Tekanan berat semakin terasa pada tahun 1917-1919 ketika RUU (Rancangan Undang-Undang)  mengenai amandemen pasal 62 Konstitusi Hindia Belanda 1845 dilancarkan. RUU itu berisi usulan Pasal 62 yang berisi tentang perlindungan hah-hak atas tanah masyarakat pribumi untuk segera dihapuskan.

Di situasi inilah buku ini hadir untuk menentang upaya penghapusan perlindungan hak-hak tanah masyarakat pribumi. Van Vollenhoven dengan tegas mengkritik upaya tersebut dengan memaparkan secara logis segala pelanggaran-pelanggaran hak dan praktek ketidakadilan yang telah dilakukan rezim kolonial Belanda di masa lalu sekaligus di masa itu.

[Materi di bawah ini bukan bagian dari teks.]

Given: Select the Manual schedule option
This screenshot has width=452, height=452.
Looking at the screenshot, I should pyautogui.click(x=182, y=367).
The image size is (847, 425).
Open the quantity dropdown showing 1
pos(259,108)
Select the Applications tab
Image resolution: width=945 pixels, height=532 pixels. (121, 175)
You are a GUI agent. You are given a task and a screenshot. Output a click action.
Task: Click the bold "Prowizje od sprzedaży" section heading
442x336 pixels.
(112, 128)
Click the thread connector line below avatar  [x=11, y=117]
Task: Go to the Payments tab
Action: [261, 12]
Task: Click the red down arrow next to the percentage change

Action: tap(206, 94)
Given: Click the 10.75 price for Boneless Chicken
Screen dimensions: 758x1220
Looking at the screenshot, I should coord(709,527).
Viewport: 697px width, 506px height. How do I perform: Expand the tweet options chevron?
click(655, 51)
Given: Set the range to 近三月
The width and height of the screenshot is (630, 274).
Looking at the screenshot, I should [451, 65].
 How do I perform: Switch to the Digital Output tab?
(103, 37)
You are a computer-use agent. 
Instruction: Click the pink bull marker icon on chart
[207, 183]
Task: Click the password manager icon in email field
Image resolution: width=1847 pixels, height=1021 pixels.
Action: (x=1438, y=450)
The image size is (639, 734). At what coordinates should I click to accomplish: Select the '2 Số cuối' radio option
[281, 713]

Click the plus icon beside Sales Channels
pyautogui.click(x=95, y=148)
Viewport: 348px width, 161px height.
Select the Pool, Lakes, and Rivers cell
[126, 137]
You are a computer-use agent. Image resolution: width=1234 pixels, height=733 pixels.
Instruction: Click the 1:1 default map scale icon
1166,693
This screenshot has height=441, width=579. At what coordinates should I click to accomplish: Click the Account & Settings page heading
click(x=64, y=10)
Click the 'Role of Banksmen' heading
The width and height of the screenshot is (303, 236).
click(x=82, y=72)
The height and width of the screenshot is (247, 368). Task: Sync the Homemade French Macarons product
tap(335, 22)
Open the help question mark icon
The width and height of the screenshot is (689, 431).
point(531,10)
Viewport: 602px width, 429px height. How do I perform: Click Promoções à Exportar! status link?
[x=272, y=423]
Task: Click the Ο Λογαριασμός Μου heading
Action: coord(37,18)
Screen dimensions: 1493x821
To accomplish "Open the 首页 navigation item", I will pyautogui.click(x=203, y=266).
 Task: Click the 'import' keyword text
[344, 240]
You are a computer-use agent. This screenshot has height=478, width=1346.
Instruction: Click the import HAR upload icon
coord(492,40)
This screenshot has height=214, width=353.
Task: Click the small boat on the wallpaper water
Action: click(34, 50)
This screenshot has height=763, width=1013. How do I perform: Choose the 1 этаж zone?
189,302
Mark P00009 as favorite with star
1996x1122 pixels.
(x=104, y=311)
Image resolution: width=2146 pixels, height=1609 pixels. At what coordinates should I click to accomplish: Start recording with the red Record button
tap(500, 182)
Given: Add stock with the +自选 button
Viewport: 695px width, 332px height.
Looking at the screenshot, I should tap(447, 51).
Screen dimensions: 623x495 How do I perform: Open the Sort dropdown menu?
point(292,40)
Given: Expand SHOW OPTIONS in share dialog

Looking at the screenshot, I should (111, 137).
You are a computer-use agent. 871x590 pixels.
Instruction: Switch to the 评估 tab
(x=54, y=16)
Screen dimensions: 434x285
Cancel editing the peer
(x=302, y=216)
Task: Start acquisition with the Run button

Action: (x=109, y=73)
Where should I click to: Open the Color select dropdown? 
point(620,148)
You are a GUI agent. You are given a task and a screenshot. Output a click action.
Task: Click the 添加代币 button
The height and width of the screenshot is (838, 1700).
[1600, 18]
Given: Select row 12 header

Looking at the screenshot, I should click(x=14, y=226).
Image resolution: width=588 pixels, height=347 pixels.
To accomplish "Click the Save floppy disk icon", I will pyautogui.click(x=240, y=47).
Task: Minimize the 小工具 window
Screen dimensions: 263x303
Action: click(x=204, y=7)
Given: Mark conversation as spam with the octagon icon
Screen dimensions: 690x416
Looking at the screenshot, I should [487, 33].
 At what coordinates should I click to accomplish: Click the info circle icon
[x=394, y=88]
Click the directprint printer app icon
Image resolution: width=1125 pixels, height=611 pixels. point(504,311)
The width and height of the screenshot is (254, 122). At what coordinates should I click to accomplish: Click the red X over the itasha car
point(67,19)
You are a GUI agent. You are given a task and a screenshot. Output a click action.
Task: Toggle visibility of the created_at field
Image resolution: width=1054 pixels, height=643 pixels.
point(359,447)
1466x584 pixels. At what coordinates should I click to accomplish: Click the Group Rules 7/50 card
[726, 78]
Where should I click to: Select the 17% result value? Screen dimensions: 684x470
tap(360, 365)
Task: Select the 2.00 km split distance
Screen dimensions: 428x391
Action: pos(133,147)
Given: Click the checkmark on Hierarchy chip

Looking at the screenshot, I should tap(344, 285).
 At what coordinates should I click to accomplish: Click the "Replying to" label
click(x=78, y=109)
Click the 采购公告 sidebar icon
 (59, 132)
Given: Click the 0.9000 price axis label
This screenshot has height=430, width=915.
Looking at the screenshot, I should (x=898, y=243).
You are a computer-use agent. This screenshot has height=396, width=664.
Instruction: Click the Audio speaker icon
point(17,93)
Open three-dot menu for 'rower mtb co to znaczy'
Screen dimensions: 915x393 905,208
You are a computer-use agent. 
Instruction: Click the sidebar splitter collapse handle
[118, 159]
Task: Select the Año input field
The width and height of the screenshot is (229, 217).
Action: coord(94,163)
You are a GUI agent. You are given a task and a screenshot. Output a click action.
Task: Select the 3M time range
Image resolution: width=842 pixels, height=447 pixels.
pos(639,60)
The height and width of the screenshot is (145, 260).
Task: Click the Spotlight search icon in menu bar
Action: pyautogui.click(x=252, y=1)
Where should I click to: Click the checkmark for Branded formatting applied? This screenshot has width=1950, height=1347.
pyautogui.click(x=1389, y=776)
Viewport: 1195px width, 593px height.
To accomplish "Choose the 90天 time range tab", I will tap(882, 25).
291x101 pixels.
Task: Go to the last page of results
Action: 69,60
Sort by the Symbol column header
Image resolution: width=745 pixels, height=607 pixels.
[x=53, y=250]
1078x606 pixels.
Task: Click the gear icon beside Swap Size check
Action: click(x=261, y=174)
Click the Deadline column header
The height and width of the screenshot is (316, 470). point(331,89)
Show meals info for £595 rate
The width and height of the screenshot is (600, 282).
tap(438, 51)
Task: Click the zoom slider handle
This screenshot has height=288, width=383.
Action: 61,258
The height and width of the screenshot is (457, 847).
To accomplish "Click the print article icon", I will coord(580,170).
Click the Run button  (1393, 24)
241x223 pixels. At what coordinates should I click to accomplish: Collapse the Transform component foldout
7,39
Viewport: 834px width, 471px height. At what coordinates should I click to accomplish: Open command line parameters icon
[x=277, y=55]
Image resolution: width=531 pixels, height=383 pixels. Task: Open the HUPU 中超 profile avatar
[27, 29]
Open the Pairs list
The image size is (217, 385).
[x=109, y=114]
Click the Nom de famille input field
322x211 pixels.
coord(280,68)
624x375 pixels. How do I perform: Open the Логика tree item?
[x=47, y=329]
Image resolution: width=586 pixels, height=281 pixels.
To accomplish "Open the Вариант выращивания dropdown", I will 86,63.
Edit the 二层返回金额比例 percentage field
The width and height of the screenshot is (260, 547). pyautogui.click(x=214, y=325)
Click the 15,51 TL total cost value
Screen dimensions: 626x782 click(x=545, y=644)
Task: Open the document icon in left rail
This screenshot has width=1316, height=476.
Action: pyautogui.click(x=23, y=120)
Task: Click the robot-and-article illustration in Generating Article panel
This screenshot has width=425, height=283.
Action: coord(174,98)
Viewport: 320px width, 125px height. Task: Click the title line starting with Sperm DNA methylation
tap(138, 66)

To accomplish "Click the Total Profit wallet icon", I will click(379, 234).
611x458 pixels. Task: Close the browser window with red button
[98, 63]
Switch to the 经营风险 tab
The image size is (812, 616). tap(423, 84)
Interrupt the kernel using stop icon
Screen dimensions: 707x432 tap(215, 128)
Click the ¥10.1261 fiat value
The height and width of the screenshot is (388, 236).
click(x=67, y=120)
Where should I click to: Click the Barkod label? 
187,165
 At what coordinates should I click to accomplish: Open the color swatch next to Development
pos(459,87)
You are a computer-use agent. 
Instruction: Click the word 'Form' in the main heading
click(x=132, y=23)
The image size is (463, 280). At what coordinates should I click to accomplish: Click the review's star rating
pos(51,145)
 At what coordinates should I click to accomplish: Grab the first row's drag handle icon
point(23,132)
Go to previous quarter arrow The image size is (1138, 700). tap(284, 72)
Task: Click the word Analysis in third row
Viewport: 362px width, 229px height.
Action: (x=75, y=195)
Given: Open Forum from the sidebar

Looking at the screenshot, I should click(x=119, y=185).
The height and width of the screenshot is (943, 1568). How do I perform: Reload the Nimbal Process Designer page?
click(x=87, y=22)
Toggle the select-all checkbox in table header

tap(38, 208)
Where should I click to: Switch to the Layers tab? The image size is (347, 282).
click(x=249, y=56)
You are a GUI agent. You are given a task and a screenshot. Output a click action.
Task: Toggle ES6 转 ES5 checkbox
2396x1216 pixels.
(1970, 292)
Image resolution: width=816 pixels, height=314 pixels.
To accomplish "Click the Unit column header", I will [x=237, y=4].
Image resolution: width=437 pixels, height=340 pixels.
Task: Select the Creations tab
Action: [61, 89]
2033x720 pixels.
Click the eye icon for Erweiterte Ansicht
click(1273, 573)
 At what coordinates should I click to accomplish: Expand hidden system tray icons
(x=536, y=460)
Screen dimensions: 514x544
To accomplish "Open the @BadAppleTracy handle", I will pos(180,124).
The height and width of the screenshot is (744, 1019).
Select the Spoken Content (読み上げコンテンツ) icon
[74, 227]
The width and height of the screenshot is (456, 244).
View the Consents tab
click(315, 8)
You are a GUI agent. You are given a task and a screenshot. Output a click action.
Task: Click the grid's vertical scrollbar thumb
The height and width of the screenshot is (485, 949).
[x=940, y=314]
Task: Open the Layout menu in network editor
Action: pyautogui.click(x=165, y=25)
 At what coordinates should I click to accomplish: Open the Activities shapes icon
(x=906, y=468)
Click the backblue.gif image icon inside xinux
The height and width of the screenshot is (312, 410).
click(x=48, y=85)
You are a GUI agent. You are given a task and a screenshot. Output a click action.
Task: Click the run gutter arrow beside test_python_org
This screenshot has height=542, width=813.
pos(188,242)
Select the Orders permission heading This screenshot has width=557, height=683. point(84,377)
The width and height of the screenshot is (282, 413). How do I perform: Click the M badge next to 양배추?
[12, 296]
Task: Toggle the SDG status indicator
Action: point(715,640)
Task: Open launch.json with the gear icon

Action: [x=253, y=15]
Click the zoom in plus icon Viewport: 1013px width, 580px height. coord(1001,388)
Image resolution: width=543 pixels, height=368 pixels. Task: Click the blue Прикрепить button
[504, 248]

Pada awal bab buku ini, Van Vollenhoven menunjukkan perbedaan hak-hak atas tanah orang pribumi dengan orang Eropa. Orang-orang pribumi memiliki hukum tersendiri terkait tanahnya, yakni hak ulayat yang tidak terdapat di Burgeliyjk Wetbook (Undang-Undang Perdata masa kolonial). Salah satu sifat dari hak ulayat ialah, “Bahwa hanya masyarakat hukum itu sendiri beserta anggota anggotanya yang berhak dengan bebas mempergunakan tanah-tanah yang tidak dibudidayakan yang berada dalam wilayah kekuasaannya (beschikkingskring), misalnya membuka tanah, mendirikan perumahan, mengumpulkan/ memungut hasil-hasil, berburu, menggembala ternak, dan sebagainya.” (hlm 9).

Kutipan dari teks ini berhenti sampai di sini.